Migranti tra Passato e Presente

con le poesie di Pier Mario Vello

Proponiamo in questo numero un approfondimento di un’altra tematica cara al filoso, filantropo e poeta Pier Mario Vello nato a Lentiai, per divulgare il pensiero di questo autore nella terra che gli ha dato i natali. Nel mese di agosto 2023 a Lentiai si terrà un evento per onorarne la memoria, voluto dalla famiglia e patrocinato dal Comune di Borgo Valbelluna. “Migranti” è un argomento di grande attualità, che Pier Mario Vello ha anticipato in versi ricordando che la migrazione è anche la grande metafora dell’andare pericolosamente incontro al mondo nella vita, in un approccio che è sempre inesorabilmente con l’ignoto.

Le migrazioni dell’umanità
La specie umana, nella sua lunga storia iniziata milioni di anni fa, ha sempre manifestato una forte propensione alla migrazione, a spostarsi cioè dai luoghi di origine per andare alla ricerca di nuovi territori. Questi flussi erano motivati dall’aspirazione a migliorare le condizioni economiche, o dalla necessità di sfuggire a conflitti etnici o religiosi, a guerre, a persecuzioni razziali. Le migrazioni hanno esse stesse prodotto effetti culturali e biologici, smussando le differenze genetiche fino a portare alla formazione di un’unica specie umana su tutto il pianeta. Sono state quindi le grandi migrazioni dell’antichità a rendere omogenea la nostra specie e ad accelerare l’organizzazione sociale. Tra la metà dell’Ottocento e i primi del Novecento circa cinquanta milioni di europei si trasferirono nel Nord America, nell’America latina e in Australia. Con un’agricoltura in crisi e la mancanza di lavoro anche moltissimi italiani emigrarono. Erano perlopiù contadini e operai poco qualificati.

Negli ultimi decenni l’Italia si è trasformata da grande fonte di emigranti a grande attrattore di flussi migratori ed è stata costretta ad affrontare un problema del tutto nuovo, a cui ha reagito in modo scomposto, oscillando fra un’accoglienza umanitaria e una serie di dichiarazioni di fermezza regolarmente disattese.

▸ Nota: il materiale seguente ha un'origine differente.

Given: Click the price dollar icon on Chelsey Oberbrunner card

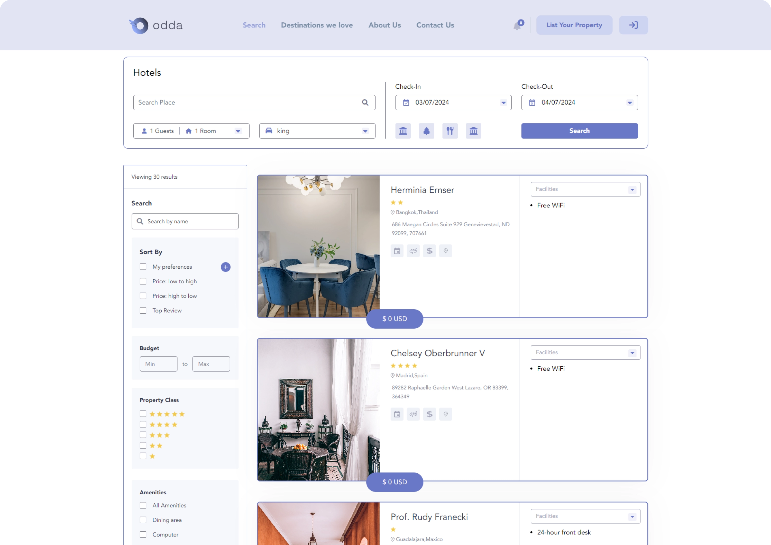Looking at the screenshot, I should pos(429,414).
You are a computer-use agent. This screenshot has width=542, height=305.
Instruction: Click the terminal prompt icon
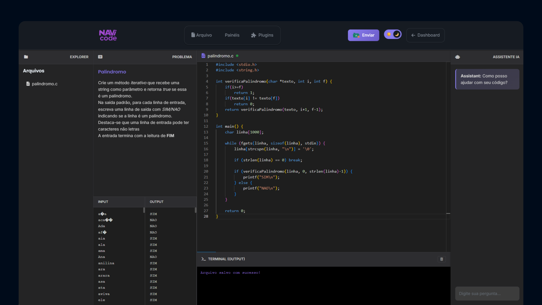click(204, 259)
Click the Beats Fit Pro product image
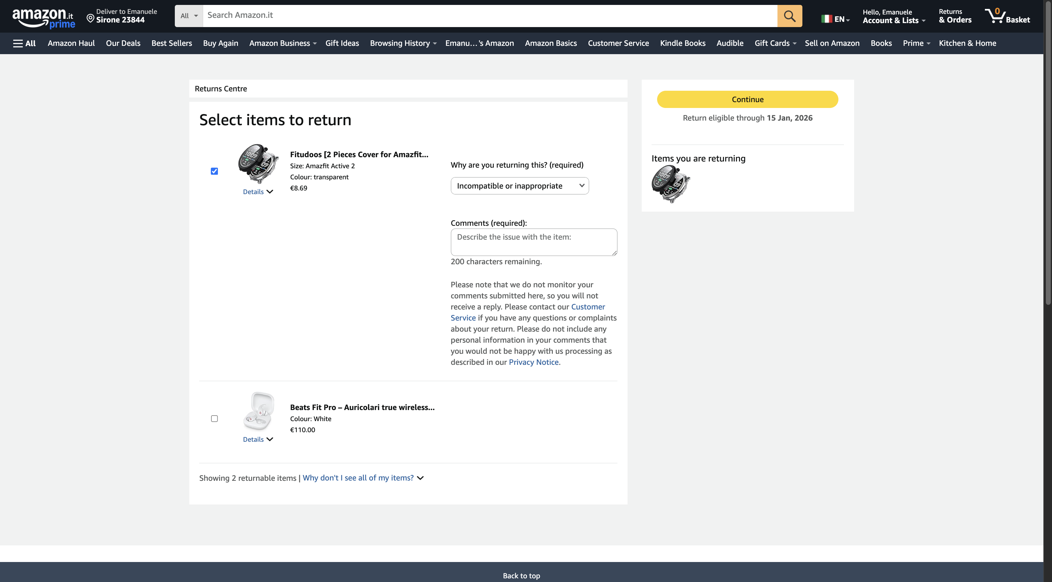 [x=259, y=411]
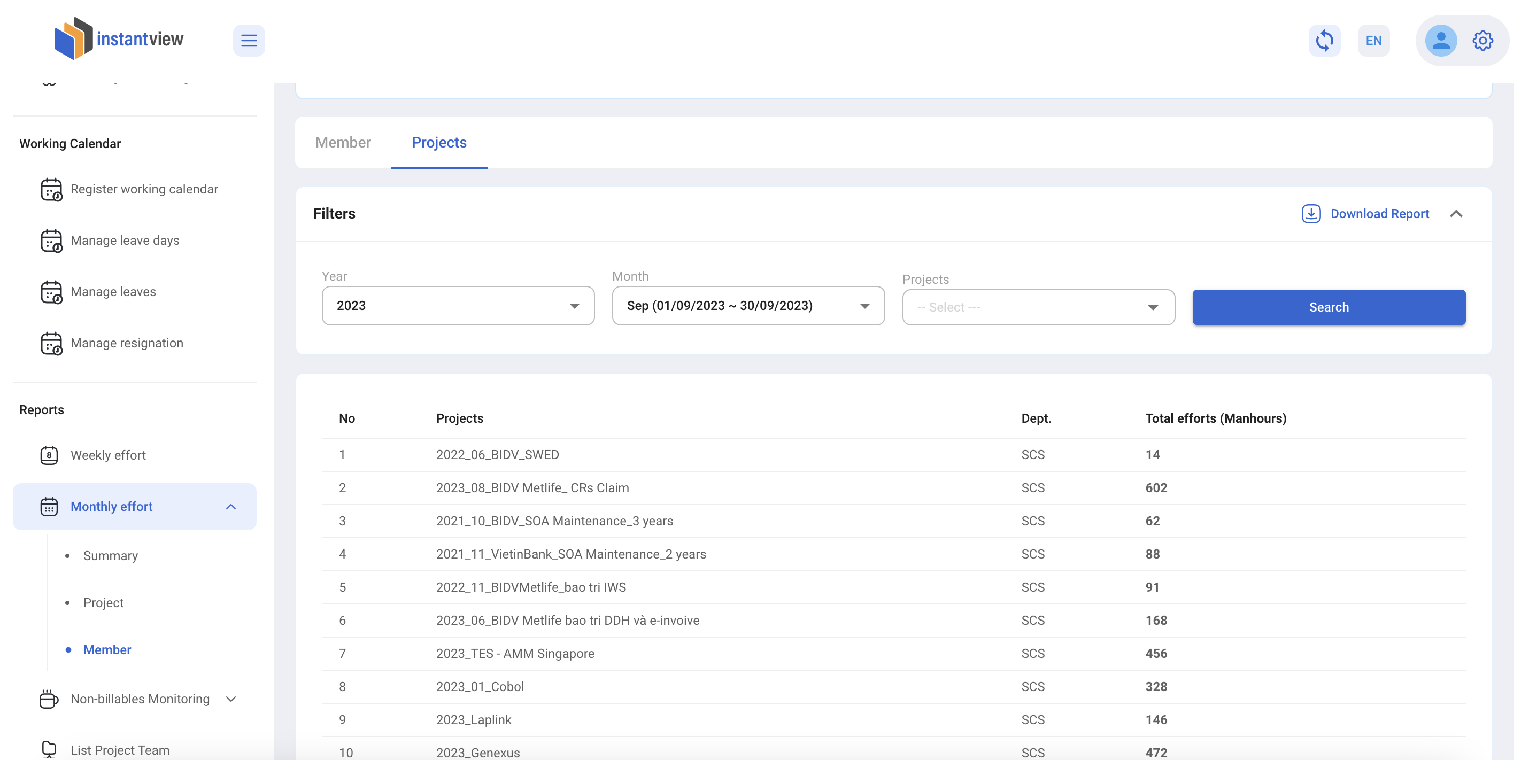Image resolution: width=1529 pixels, height=760 pixels.
Task: Switch to the Member tab
Action: (x=342, y=142)
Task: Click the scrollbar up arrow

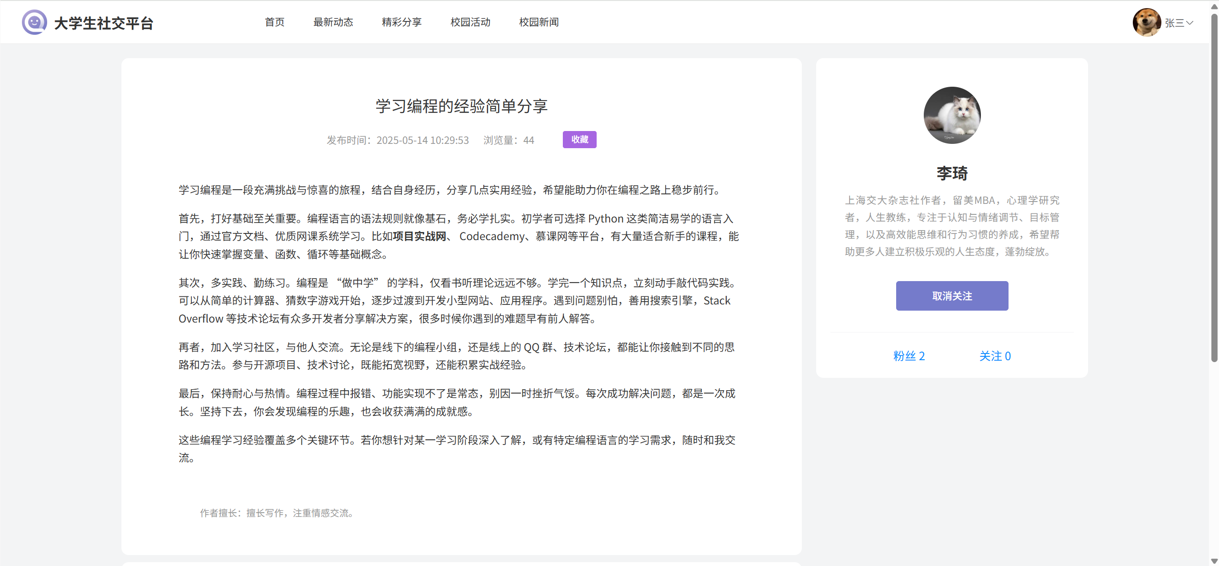Action: (x=1214, y=6)
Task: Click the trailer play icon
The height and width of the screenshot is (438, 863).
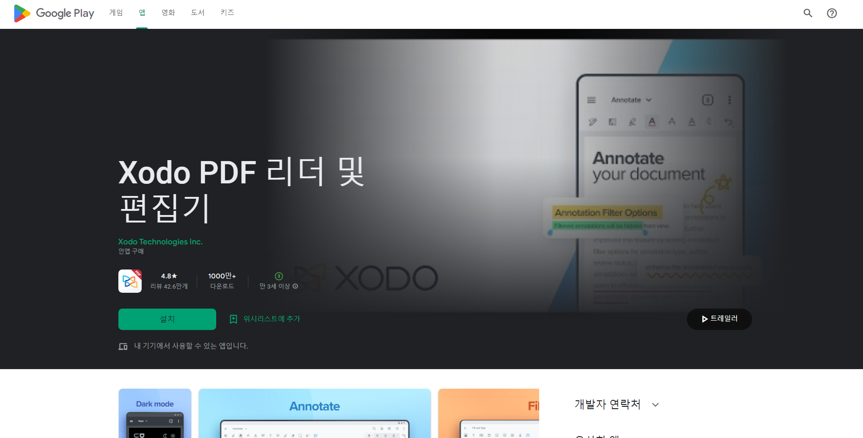Action: tap(704, 319)
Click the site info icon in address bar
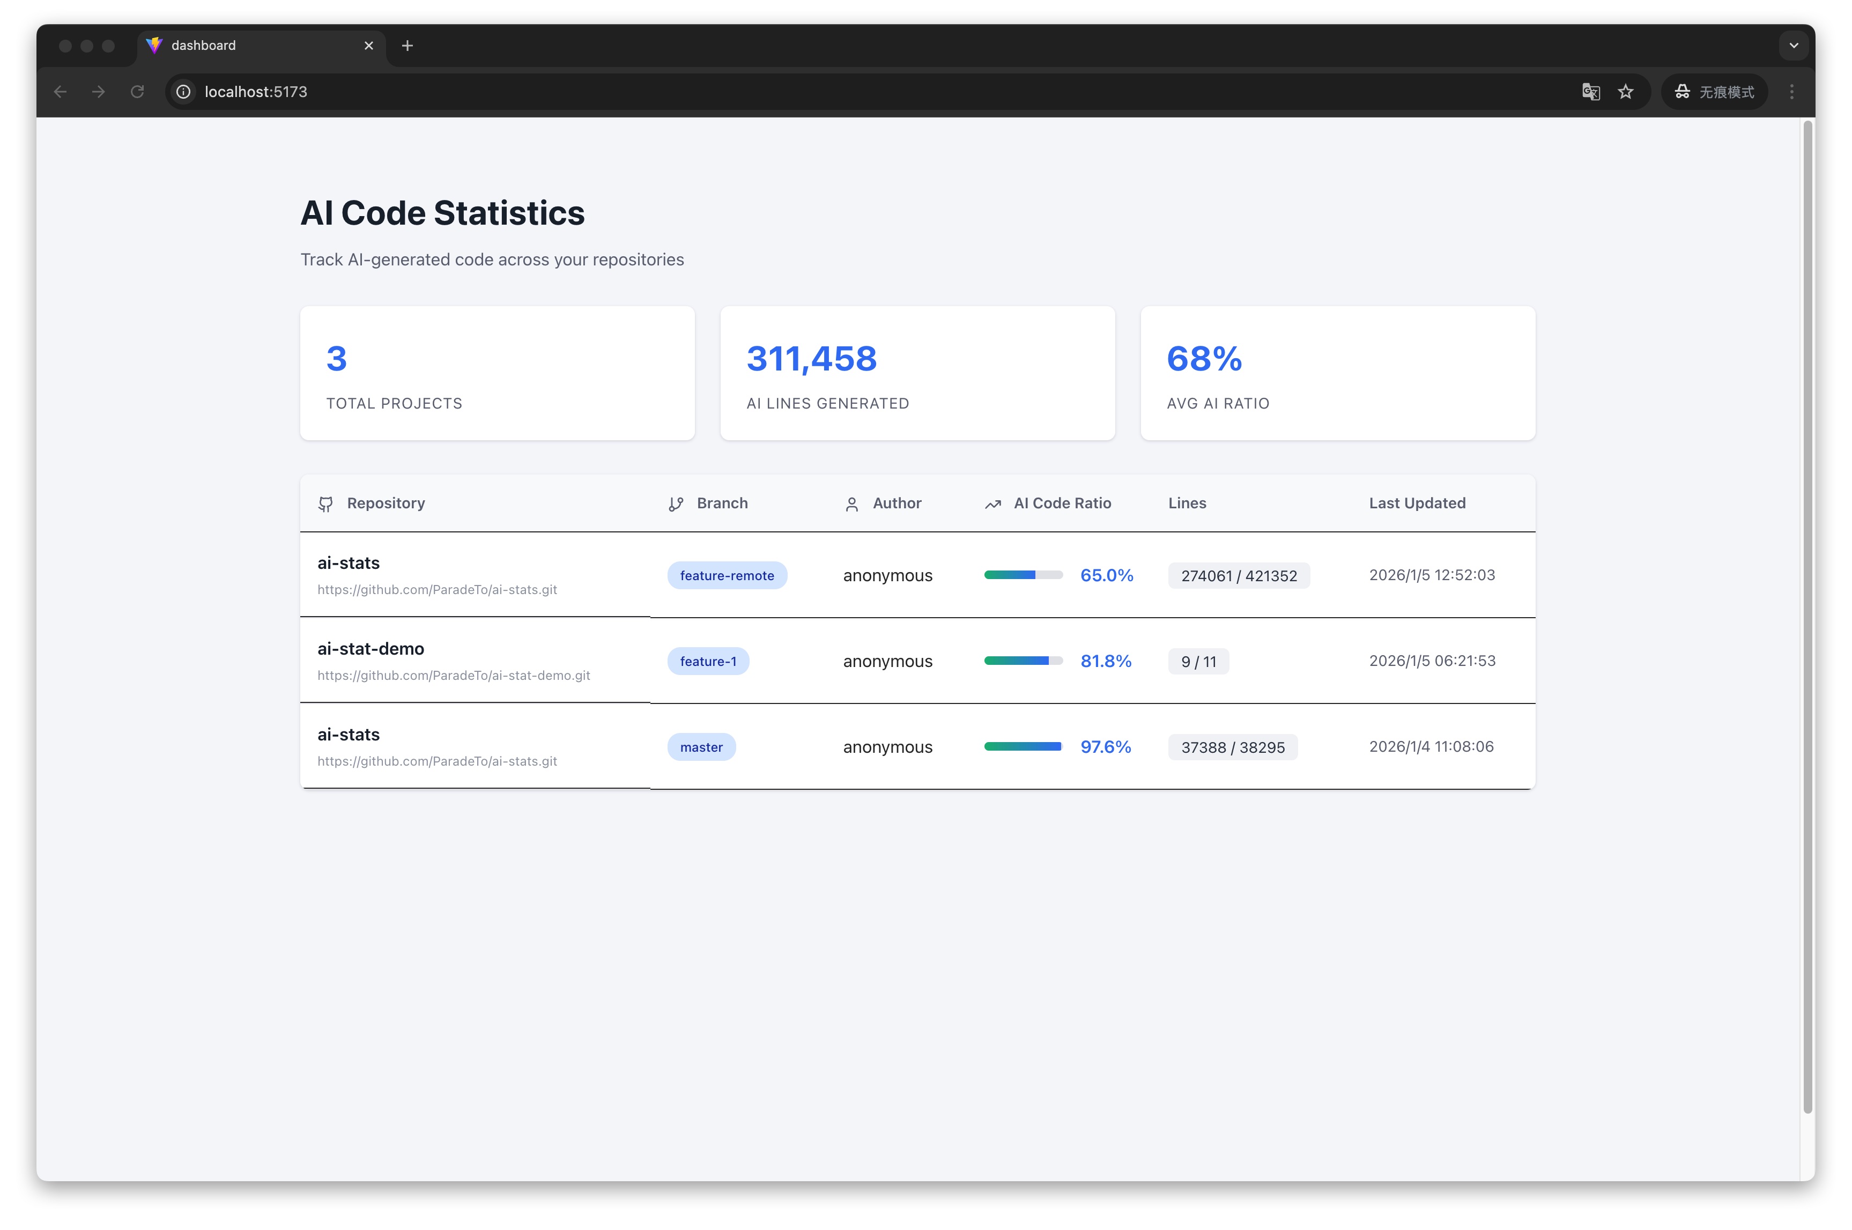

Migranti (Edizioni Mondadori)
“Sfrattati dall’occidentale finta festa
con un trolley che contiene d’Oriente
e d’Occidente il fetore di lotte, sfioriamo
tracce d’indolenza, orme di fiere, marchi
contrapposti, la morte che alza la cresta.
Discorsi fatti per alzare muri e frontiere”
(da “Roghi sulle sabbiere”)

Pier Mario, nella raccolta di poesie “Migranti”, approfondisce il tema della migrazione, non solo come flusso migratorio da un paese all’altro, ma anche come nostalgia della terra d’origine, aspirazione a ideali nobili, ricerca della società perfetta.

In “Remo”, fratello del padre Renzo, Pier Mario racconta la storia di uno zio, partito diciottenne per l’America – nel periodo tra le due guerre mondiali – travolto da emarginazione e sradicamento. Questo zio non ha mai fatto ritorno in Italia.

In “Fuga clandestina” si racconta la storia della morte violenta di un bambino extracomunitario nascosto dalla madre legandolo sotto un camion per passare la frontiera e caduto sull’asfalto durante il tragitto. Tratto dalle cronache.

“Stimo solo le mani datemi in sorte, le nocche
le rughe e tutto quel poco che mi serve”
(da “La compassione
dei corpi”)

Gli immigrati rappresentano un vantaggio per un paese fortemente industrializzato, non solo perché vanno ad occupare i posti di lavoro più faticosi e mal pagati, rifiutati dai residenti, ma anche per motivi etici e culturali di cui il Paese ospite non può che trarre profitto. Dalla fine degli anni ’60 ad oggi in Italia il tasso di accrescimento demografico annuo è stato in continua diminuzione. Se la situazione dovesse durare nel tempo, la popolazione italiana tenderebbe gradualmente ad estinguersi. Ma il problema non riguarda un aspetto genetico, ma aspetti culturali, storici, linguistici e l’insieme delle tradizioni nelle quali possiamo riconoscerci. La diversità culturale, se ben utilizzata, è un valido strumento di evoluzione. Da un punto di vista antropologico la variabilità è un vantaggio: dai nostri simili non impariamo nulla, possiamo imparare da chi è diverso da noi.